Londra torna a tremare sotto il peso di uno scandalo che, a distanza di anni, continua a rivelare nuovi capitoli e nuovi protagonisti. Dopo il clamoroso fermo del principe Andrea, ora è il turno di uno degli uomini più potenti del New Labour: Peter Mandelson, già architetto delle strategie elettorali di Tony Blair e ambasciatore britannico a Washington.
Scotland Yard ha confermato l’arresto di “un uomo di 72 anni”, identificato come l’ex diplomatico. L’accusa, pesante e politicamente esplosiva, è di “cattiva condotta nell’esercizio di una pubblica funzione”: secondo gli investigatori, Mandelson avrebbe condiviso informazioni governative sensibili con Jeffrey Epstein, il finanziere americano morto nel 2019 al centro di una vasta rete di traffico sessuale internazionale.
L’inchiesta parallela al caso Andrea
L’indagine procede in parallelo a quella che ha coinvolto Prince Andrew, già travolto dai suoi rapporti con Epstein. Ma, almeno per ora, nei confronti di Mandelson non vengono contestati reati di natura sessuale. Il cuore dell’accusa riguarda invece la presunta trasmissione di informazioni riservate, in un arco temporale che coprirebbe oltre un decennio.
Secondo fonti investigative, gli inquirenti stanno analizzando oltre 6mila email scambiate tra l’ex ambasciatore e il finanziere statunitense. Una mole di corrispondenza che suggerisce non un rapporto occasionale, bensì una relazione strutturata e continuativa. Il legame tra i due sarebbe nato grazie a Ghislaine Maxwell, già condannata negli Stati Uniti per il suo ruolo nella rete di abusi, e si sarebbe progressivamente trasformato in un rapporto di confidenza politica e personale.
Informazioni sensibili e consulenze occulte
I documenti recentemente desecretati dal Dipartimento di Giustizia americano delineano un quadro inquietante. Nelle comunicazioni emergerebbe come Mandelson — già commissario europeo al Commercio e figura chiave del governo britannico — avrebbe fornito ad Epstein aggiornamenti in tempo reale su dinamiche interne all’esecutivo. In cambio, avrebbe ricevuto consigli strategici sulla propria carriera.

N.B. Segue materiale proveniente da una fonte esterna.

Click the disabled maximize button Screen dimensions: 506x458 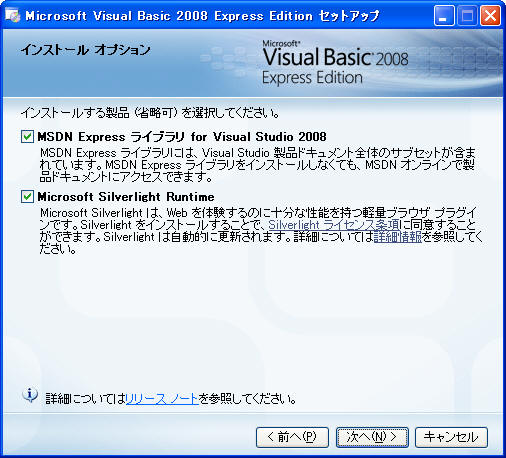467,16
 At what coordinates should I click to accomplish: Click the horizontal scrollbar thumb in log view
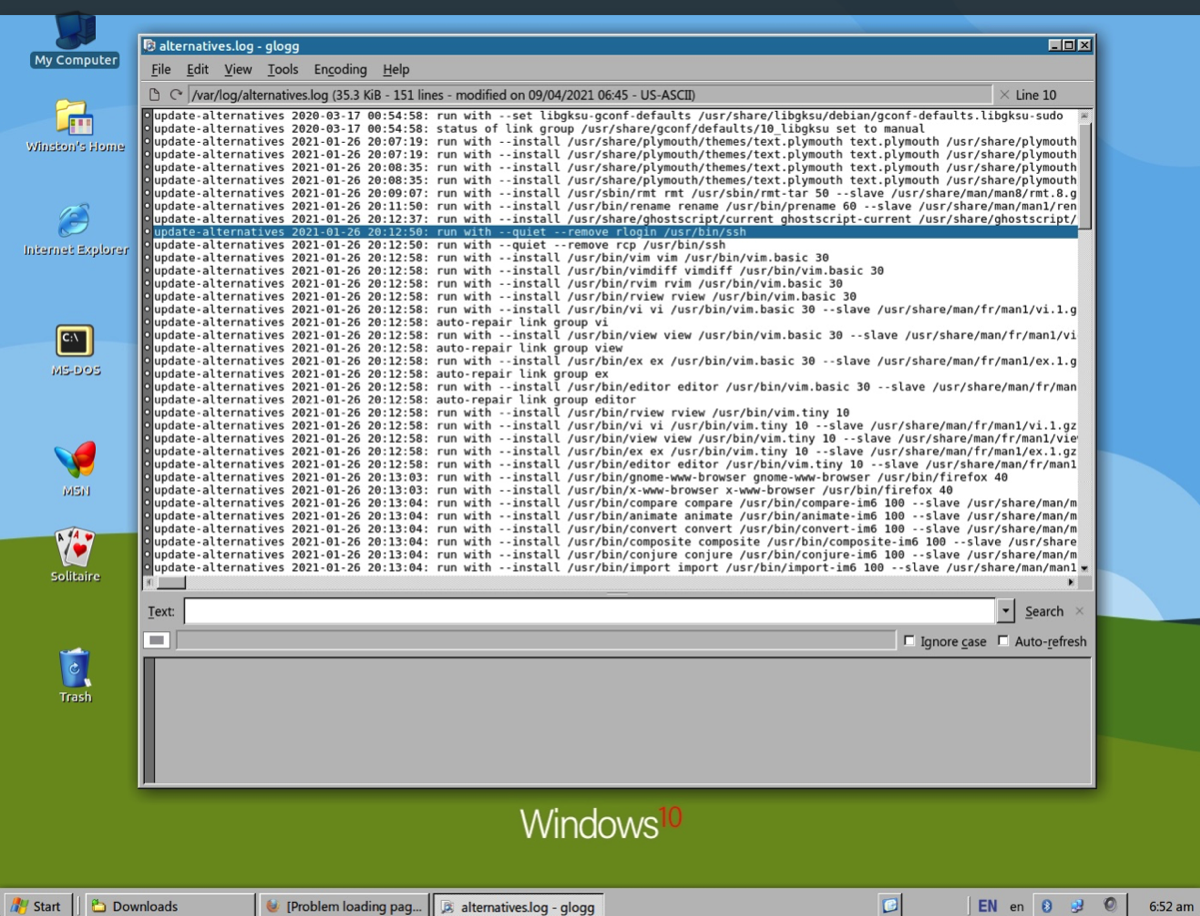click(x=171, y=582)
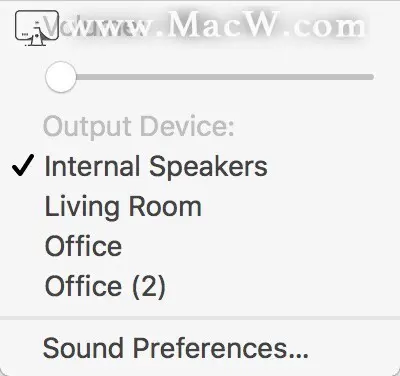The width and height of the screenshot is (400, 376).
Task: Click the word Room in the Living Room entry
Action: [165, 207]
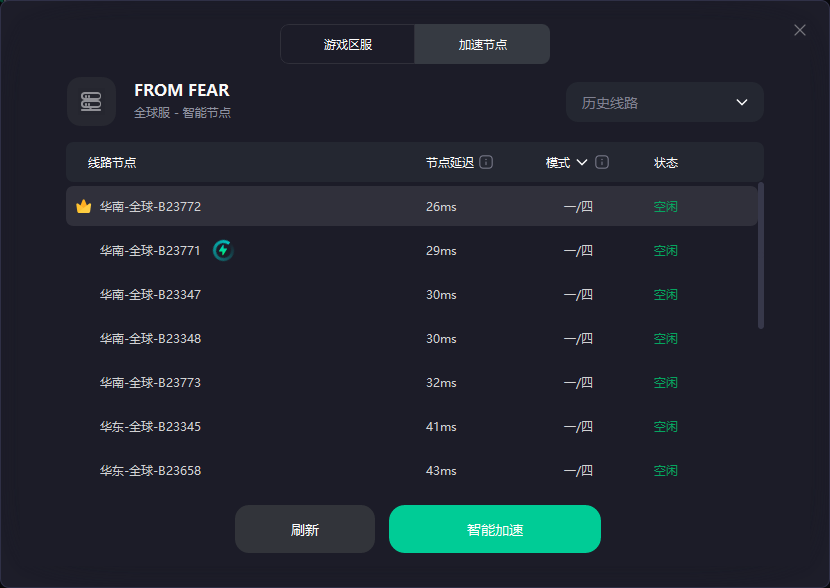The width and height of the screenshot is (830, 588).
Task: Click the chevron arrow in 历史线路 box
Action: click(742, 102)

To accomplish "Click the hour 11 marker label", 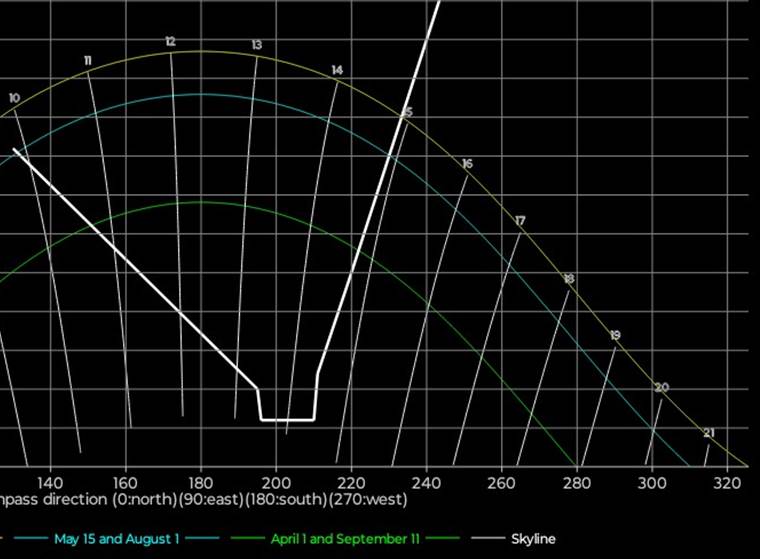I will point(88,61).
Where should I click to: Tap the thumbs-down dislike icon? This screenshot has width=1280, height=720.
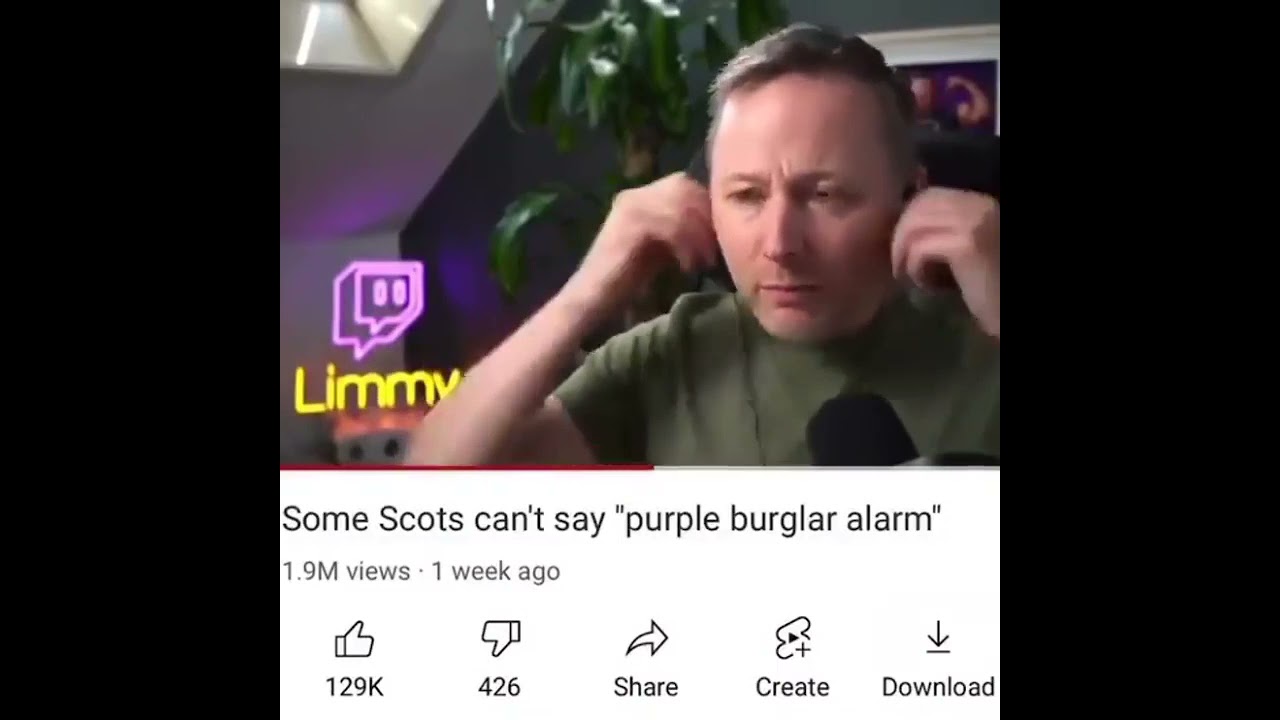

In uno scambio del 2009, Epstein avrebbe suggerito all’ex ministro come gestire i rapporti con l’allora premier Gordon Brown, arrivando a scrivere: “Non ti consiglio di dirgli di dimettersi”. Un livello di interlocuzione che, se confermato, travalicherebbe la semplice amicizia per sconfinare in un rapporto di consulenza politica informale.
Gli investigatori stanno inoltre verificando i viaggi di Mandelson a Little Saint James, l’isola privata nei Caraibi ribattezzata “l’isola degli orrori”, teatro di parte delle attività illecite di Epstein. L’ex ambasciatore, secondo le carte, si sarebbe affidato al finanziere anche come intermediario per facilitare contatti con ambienti finanziari e commerciali internazionali, inclusi interlocutori cinesi e russi.
Un rapporto mai interrotto
Uno degli elementi più delicati riguarda la durata della relazione tra i due uomini. Il carteggio sarebbe proseguito anche dopo il primo arresto e la condanna di Epstein negli Stati Uniti, nonostante le crescenti rivelazioni pubbliche sulle accuse di abusi su minori. In una email, Mandelson avrebbe definito alcune accuse come “solo la punta dell’iceberg”, espressione che ora assume un peso specifico ben diverso.
Già nel 2019, a seguito delle prime polemiche sui suoi rapporti con il finanziere, Mandelson era stato rimosso dall’incarico di ambasciatore britannico negli Stati Uniti. Ma l’arresto di oggi segna un salto di qualità: non più imbarazzo politico o danno reputazionale, bensì un’ipotesi di rilevanza penale legata alla gestione di informazioni sensibili dello Stato.
Le ricadute politiche
Il caso riapre ferite profonde nel Partito Laburista e riaccende interrogativi sulla stagione del New Labour, quando la politica britannica si intrecciava con élite finanziarie globali in un clima di relazioni opache e networking spregiicato.
Per Londra è un nuovo terremoto istituzionale. Se le accuse dovessero trovare conferma, l’arresto di Mandelson segnerebbe uno dei più gravi scandali politico-diplomatici degli ultimi decenni, con possibili ripercussioni sui rapporti internazionali e sulla fiducia nelle istituzioni.
L’inchiesta è solo all’inizio. Ma il messaggio che arriva da Scotland Yard è chiaro: l’onda lunga del caso Epstein non si è ancora esaurita. E continua a lambire i vertici del potere occidentale.